Bruins general manager Peter Chiarelli had been trying to pry Horton out of Florida for the past couple of years, but there was competition. Both the Pittsburgh Penguins and Toronto Maple Leafs were interested, too, the Pens dangling defenceman Alex Goligoski.

Chiarelli had been acquiring assets for just this kind of opportunity and when he could send the Panthers defenceman Dennis Wideman and add the Bruins 2010 first-round pick and third-round pick this summer, he had Horton and forward Gregory Campbell.

"I read somewhere he's not a good guy," said Chiarelli, sitting in the stands at the TD Garden while his team practised Thursday. "He's a super kid."

The Welland, Ont., native had 26 goals in the regular season -- Chiarelli thinks he's capable of 40 -- and got off to a slow start, as did linemates David Krejci and Milan Lucic, in the opening round against Montreal. Horton put the slow start down to nerves.

"I wanted to get there so much, it was just a case of being overly excited and too anxious. I kind of settled down a little bit," he said. Settled down. Right.

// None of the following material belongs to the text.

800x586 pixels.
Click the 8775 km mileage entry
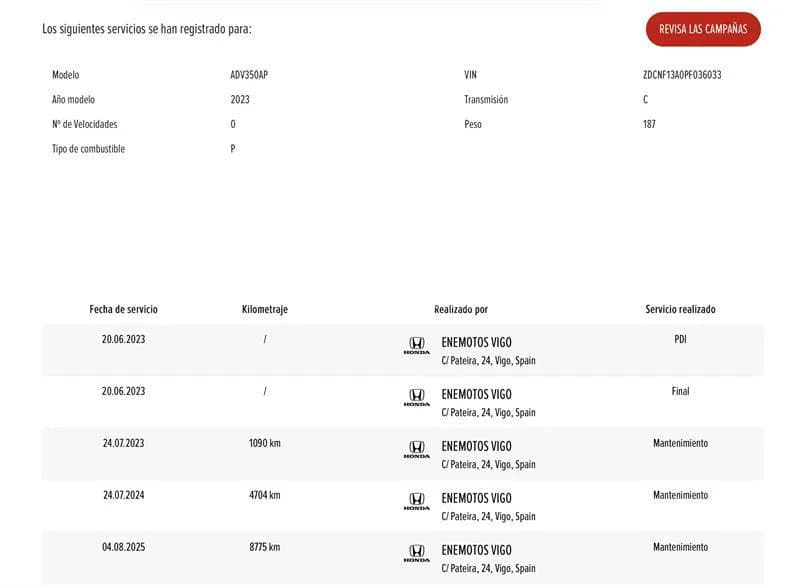[x=265, y=547]
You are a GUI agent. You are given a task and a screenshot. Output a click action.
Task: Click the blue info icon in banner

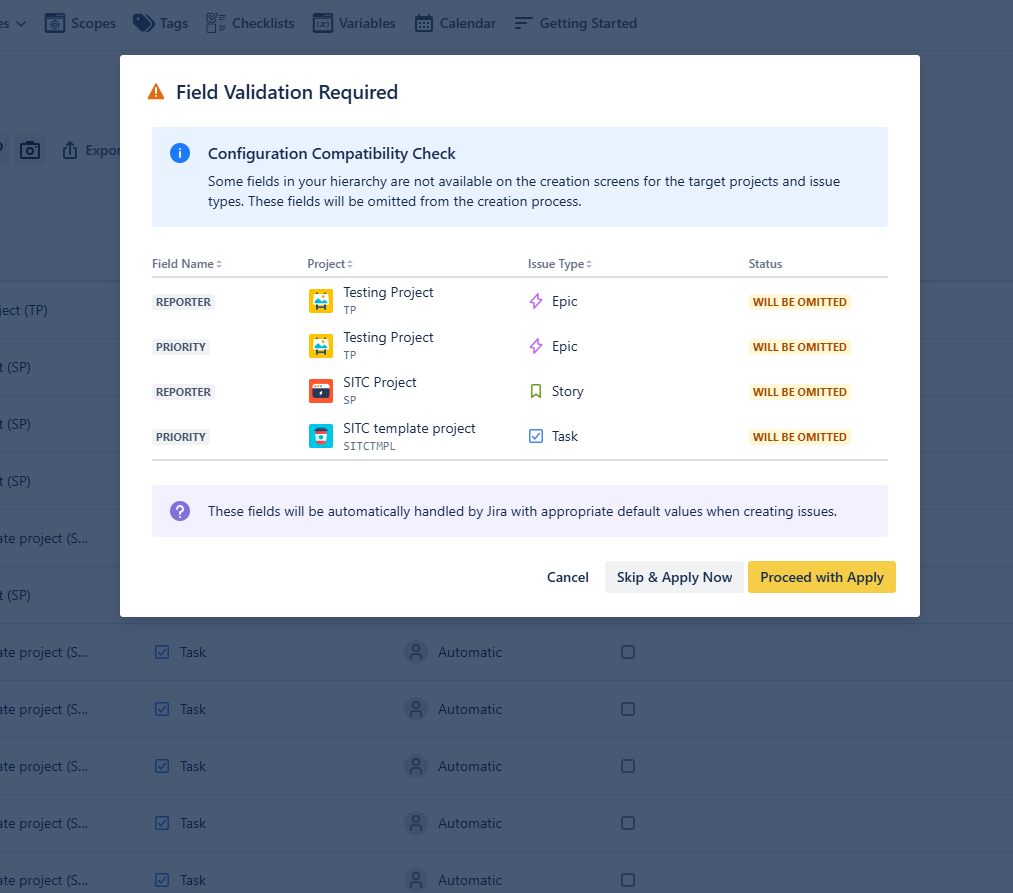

He had two overtime goals against the Habs and has two goals and three assists and is plus-five in three games against the Flyers. He fought veteran Flyers defenceman Sean O'Donnell in Game 3 to go with his goal and assist for the Gordie Howe.

"It just kind of happened," he said.

Now, in his first playoff experience, he's got a chance to go to the conference championship with one more win. Though he wasn't around here last season, he still got the questions about the Bruins blowing a 3-0 series lead against the Flyers last spring.

"Whatever happened last year, that's last year. You do look around the room and there's probably more than half the guys that are new," he said. "It obviously gives (the media) something to talk about, but it doesn't mean anything to us."

His first round nerves now gone, he is emerging as a legitimate power forward. Lucic on one side, Horton on the other and the skilled Krejci in the middle are forming a line that can challenge as the best in the post-season.

After six years on the outside, Horton is so in the middle of it now.

"It's way better than I thought," said Horton, "and I thought it was amazing."